#### WHAT IS EXPECTED:
All the data should be transcribed exactly, with every line kept.

*** Opening of RECORDS TO USE ***

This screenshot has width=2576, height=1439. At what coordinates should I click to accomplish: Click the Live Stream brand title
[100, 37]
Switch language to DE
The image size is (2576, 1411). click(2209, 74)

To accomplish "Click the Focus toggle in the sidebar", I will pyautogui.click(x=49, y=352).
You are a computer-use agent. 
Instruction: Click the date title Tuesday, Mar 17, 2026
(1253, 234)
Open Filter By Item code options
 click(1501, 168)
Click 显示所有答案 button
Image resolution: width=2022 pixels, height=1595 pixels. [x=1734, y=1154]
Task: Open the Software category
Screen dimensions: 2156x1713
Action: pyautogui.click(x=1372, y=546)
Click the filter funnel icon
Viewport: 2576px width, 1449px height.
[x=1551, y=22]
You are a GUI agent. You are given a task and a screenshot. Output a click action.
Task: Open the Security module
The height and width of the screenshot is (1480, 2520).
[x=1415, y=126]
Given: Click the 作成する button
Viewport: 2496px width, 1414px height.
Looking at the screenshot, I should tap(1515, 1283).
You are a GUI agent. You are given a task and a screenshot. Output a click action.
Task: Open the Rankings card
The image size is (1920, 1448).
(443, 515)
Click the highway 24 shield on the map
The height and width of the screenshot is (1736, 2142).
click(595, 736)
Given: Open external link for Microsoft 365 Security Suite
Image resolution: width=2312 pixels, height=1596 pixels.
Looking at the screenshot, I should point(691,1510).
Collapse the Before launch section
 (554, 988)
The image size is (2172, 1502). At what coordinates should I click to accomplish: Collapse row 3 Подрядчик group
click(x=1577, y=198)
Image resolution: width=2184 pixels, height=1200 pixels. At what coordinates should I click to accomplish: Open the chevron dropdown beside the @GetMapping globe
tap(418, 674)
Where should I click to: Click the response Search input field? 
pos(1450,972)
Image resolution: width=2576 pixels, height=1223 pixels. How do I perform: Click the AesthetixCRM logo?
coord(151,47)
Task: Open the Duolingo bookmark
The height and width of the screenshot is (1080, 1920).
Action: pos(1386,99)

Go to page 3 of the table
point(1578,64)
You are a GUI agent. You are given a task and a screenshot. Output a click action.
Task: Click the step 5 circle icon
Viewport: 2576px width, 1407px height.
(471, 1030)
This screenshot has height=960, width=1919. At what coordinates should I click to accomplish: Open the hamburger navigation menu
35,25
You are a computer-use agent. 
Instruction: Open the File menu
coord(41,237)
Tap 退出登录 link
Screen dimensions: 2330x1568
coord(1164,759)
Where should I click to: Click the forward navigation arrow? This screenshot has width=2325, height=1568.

*** Close of RECORDS TO USE ***

#### OUTPUT BELOW:
This screenshot has width=2576, height=1439. At what coordinates should I click to accomplish: Click the Live Stream brand title
[100, 37]
Switch language to DE
The image size is (2576, 1411). click(2209, 74)

To accomplish "Click the Focus toggle in the sidebar", I will pyautogui.click(x=49, y=352).
You are a computer-use agent. 
Instruction: Click the date title Tuesday, Mar 17, 2026
(1253, 234)
Open Filter By Item code options
 click(1501, 168)
Click 显示所有答案 button
Image resolution: width=2022 pixels, height=1595 pixels. [x=1734, y=1154]
Task: Open the Software category
Screen dimensions: 2156x1713
Action: pyautogui.click(x=1372, y=546)
Click the filter funnel icon
Viewport: 2576px width, 1449px height.
[x=1551, y=22]
You are a GUI agent. You are given a task and a screenshot. Output a click action.
Task: Open the Security module
The height and width of the screenshot is (1480, 2520).
[x=1415, y=126]
Given: Click the 作成する button
Viewport: 2496px width, 1414px height.
Looking at the screenshot, I should tap(1515, 1283).
You are a GUI agent. You are given a task and a screenshot. Output a click action.
Task: Open the Rankings card
The image size is (1920, 1448).
(443, 515)
Click the highway 24 shield on the map
The height and width of the screenshot is (1736, 2142).
click(595, 736)
Given: Open external link for Microsoft 365 Security Suite
Image resolution: width=2312 pixels, height=1596 pixels.
Looking at the screenshot, I should point(691,1510).
Collapse the Before launch section
 (554, 988)
The image size is (2172, 1502). At what coordinates should I click to accomplish: Collapse row 3 Подрядчик group
click(x=1577, y=198)
Image resolution: width=2184 pixels, height=1200 pixels. At what coordinates should I click to accomplish: Open the chevron dropdown beside the @GetMapping globe
tap(418, 674)
Where should I click to: Click the response Search input field? 
pos(1450,972)
Image resolution: width=2576 pixels, height=1223 pixels. How do I perform: Click the AesthetixCRM logo?
coord(151,47)
Task: Open the Duolingo bookmark
The height and width of the screenshot is (1080, 1920).
Action: pos(1386,99)

Go to page 3 of the table
point(1578,64)
You are a GUI agent. You are given a task and a screenshot. Output a click action.
Task: Click the step 5 circle icon
Viewport: 2576px width, 1407px height.
(471, 1030)
This screenshot has height=960, width=1919. At what coordinates should I click to accomplish: Open the hamburger navigation menu
35,25
You are a computer-use agent. 
Instruction: Open the File menu
coord(41,237)
Tap 退出登录 link
Screen dimensions: 2330x1568
coord(1164,759)
Where should I click to: Click the forward navigation arrow? This screenshot has width=2325, height=1568.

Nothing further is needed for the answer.